→ Task to carry out: Your answer should be the lines below from the one with "Instruction: Toggle the" to the one with "Task: Click the 明るさ stopwatch icon", both included, given again exactly and with nothing added.

Excerpts from a dataset
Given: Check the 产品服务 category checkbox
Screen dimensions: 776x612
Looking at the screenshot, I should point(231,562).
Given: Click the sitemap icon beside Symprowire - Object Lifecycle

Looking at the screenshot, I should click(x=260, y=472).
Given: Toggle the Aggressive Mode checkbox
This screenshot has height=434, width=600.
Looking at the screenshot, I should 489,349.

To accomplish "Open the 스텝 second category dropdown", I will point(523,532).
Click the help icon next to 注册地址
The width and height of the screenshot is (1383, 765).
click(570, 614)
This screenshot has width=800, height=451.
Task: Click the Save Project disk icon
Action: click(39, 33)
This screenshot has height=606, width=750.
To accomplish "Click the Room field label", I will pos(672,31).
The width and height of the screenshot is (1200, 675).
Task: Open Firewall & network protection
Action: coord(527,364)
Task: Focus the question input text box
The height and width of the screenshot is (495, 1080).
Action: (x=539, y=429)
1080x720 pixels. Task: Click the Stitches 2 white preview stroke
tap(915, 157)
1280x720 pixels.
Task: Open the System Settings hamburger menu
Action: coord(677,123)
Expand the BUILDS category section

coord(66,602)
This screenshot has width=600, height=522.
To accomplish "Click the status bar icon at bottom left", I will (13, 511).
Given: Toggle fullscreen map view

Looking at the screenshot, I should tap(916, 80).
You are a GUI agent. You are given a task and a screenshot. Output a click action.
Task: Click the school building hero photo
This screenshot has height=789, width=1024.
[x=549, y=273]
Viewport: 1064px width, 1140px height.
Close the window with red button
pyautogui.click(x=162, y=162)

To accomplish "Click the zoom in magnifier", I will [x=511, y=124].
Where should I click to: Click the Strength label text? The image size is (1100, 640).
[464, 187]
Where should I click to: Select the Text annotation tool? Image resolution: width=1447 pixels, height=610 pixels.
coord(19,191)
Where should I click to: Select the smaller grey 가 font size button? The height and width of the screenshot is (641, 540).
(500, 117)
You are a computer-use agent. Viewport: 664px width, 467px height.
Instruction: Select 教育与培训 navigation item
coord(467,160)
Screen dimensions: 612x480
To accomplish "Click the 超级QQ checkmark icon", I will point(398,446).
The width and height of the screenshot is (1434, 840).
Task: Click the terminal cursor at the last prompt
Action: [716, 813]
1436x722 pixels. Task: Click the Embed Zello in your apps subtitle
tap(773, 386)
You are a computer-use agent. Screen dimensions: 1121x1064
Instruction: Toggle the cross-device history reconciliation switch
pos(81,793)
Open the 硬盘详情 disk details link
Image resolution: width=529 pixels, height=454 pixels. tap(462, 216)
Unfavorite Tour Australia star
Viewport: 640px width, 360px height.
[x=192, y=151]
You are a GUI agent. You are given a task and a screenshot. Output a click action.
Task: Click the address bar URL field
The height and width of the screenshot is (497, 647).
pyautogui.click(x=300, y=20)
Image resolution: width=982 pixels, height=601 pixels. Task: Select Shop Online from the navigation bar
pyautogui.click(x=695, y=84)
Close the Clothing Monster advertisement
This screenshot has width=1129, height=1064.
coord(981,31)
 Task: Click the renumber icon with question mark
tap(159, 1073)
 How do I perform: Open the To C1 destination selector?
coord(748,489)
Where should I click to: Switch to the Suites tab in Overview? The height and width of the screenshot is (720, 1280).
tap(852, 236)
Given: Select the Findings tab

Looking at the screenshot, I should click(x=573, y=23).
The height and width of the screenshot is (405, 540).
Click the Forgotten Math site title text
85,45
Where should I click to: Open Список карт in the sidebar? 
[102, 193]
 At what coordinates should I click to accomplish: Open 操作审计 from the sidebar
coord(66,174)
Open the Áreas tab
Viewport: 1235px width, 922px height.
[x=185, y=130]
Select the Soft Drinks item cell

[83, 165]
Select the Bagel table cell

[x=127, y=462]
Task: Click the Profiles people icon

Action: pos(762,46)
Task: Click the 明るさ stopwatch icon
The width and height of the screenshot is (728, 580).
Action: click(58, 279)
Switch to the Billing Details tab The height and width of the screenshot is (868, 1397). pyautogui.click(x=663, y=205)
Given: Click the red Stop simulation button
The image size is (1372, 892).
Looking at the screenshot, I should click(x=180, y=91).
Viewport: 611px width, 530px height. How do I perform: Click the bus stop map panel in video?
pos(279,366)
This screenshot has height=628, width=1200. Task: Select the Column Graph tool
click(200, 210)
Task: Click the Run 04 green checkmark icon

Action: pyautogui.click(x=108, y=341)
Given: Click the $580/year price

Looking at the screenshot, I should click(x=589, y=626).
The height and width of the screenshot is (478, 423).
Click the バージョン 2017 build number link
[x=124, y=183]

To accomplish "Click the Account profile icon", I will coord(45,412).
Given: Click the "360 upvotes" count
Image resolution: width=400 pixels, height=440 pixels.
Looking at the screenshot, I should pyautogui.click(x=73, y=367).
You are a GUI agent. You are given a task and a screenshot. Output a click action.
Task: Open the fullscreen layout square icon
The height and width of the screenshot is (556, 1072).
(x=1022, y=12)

→ Result of this task:
Instruction: Toggle the cross-device history reconciliation switch
pos(81,793)
Open the 硬盘详情 disk details link
Image resolution: width=529 pixels, height=454 pixels. tap(462, 216)
Unfavorite Tour Australia star
Viewport: 640px width, 360px height.
[x=192, y=151]
You are a GUI agent. You are given a task and a screenshot. Output a click action.
Task: Click the address bar URL field
The height and width of the screenshot is (497, 647).
pyautogui.click(x=300, y=20)
Image resolution: width=982 pixels, height=601 pixels. Task: Select Shop Online from the navigation bar
pyautogui.click(x=695, y=84)
Close the Clothing Monster advertisement
This screenshot has width=1129, height=1064.
coord(981,31)
 Task: Click the renumber icon with question mark
tap(159, 1073)
 How do I perform: Open the To C1 destination selector?
coord(748,489)
Where should I click to: Switch to the Suites tab in Overview? The height and width of the screenshot is (720, 1280).
tap(852, 236)
Given: Select the Findings tab

Looking at the screenshot, I should click(x=573, y=23).
The height and width of the screenshot is (405, 540).
Click the Forgotten Math site title text
85,45
Where should I click to: Open Список карт in the sidebar? 
[102, 193]
 At what coordinates should I click to accomplish: Open 操作审计 from the sidebar
coord(66,174)
Open the Áreas tab
Viewport: 1235px width, 922px height.
[x=185, y=130]
Select the Soft Drinks item cell

[83, 165]
Select the Bagel table cell

[x=127, y=462]
Task: Click the Profiles people icon

Action: pos(762,46)
Task: Click the 明るさ stopwatch icon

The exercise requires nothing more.